Sizi bu eyleme iten nedenler neler oldu?
Tarihsel olarak Kürt gerçekliği varlığını sağlama potansiyelini her türlü imha politikası karşısında koruyabilmiştir. Tarihsel köke sahip olan tüm bu politikalar, günümüzde de benzer yöntem ve araçlarla ağırlaştırarak uygulanıyor. Kürt sorununa dönük önceki dönem geliştirilen çözüm arayışları, tekçi ve egemenlikçi iktidar zihniyeti ve politikaları nedeniyle sürekli sekteye uğradı. 2013 Newrozu’nda da Sayın Öcalan’ın Kürt sorununun çözümüne ilişkin yayınladığı mesajı, yeni bir dönemi başlatmıştı. Mesajda Sayın Öcalan’ın Kürt ve Türk halklarının kadim kardeşliğine dikkat çekmiş, ülkenin toplumsal barışına hizmet edecek çözümün kendi öz dinamikleriyle gerçekleşme olasılığını mümkün görerek, kendilerine düşen tüm sorumluluğu alarak, nihai ve kalıcı çözüm için rolünü oynayacağını belirtmiştir.

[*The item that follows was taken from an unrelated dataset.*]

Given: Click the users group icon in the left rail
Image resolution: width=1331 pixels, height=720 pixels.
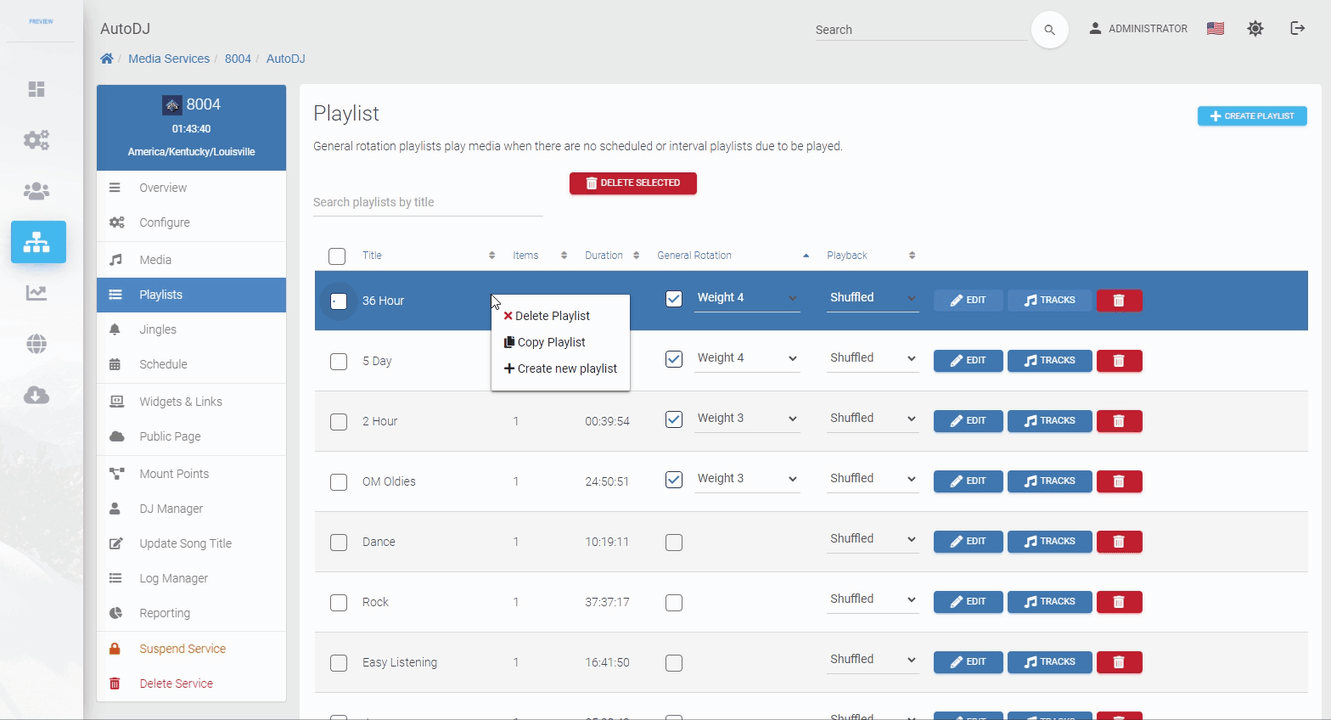Looking at the screenshot, I should click(x=37, y=191).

Sayın Öcalan’ın çözüm konusunda yegane aktör, tek aktör olduğunu herkes kabul ediyor. Fakat AKP hükümetinin tekçi ve savaşı dayatan politikaları sürecin bitirilmesine sebep olmuştur. Ülkemiz yeniden bir çatışmalı ortamın ve yıkımın içine sürüklenmiştir. Sayın Öcalan üzerindeki ağırlaştırılmış tecrit bu dönemden sonra başladı. Ne aile ne avukat görüşmeleri yapılamadı. Çözümsüzlüğü dayatan politikalar sorunları ağırlaştırmaktadır. Toplumsal barışın sağlanması konusunda kaybedecek zamanımız kalmadı. Sorunların çözümü kavrandı. Çaba sahibi olan Sayın Öcalan’ın devreye girmesi için öncelikle ağır tecrit koşullarının ortadan kaldırılması gerekiyor. Ulusal ve uluslararası hukuk çerçevesinde koşullarının iyileştirilmesi lazım.
Eyleminizle ilgili başta Eşbaşkanı olduğunuz DTK’ye, milletvekili olduğunuz HDP’ye veya seçmenlerinize bir çağrınız var mı?

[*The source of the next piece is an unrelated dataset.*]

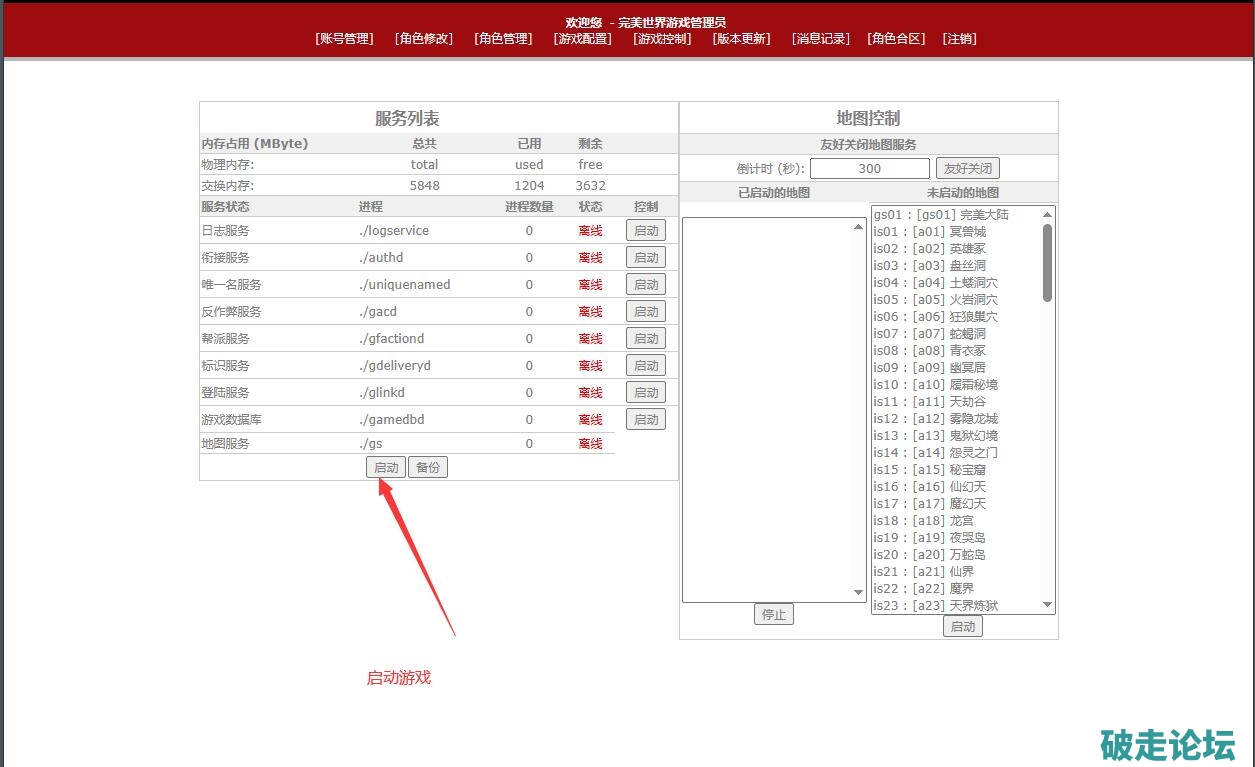Click scroll down arrow of started maps box

858,593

Bu konuda tüm demokratik çevrelerin üzerine düşen görev ve sorumlulukların olduğunu düşünüyorum. Tecride karşı sessiz kalınarak çözümsüzlüğü bizler de derinleştiriyoruz. Tecrit Sayın Öcalan şahsında tüm Kürt halkına uygulanmaktadır. Bu tecrit insani ve ahlaki değildir. Halkın seçilmiş bir vekili olarak yaşanan sorunlar karşısında hiçbir şey yapmadan durmayı doğru bulmadım. Toplumsal barışın sağlanması konusunda üzerime düşen her türlü görevi yerine getirmeye hazırım. Özgür irademle açlık grevine girme kararı aldım. Sayın Öcalan avukatları ve ailesiyle görüşene kadar da eylemimi sürdüreceğim.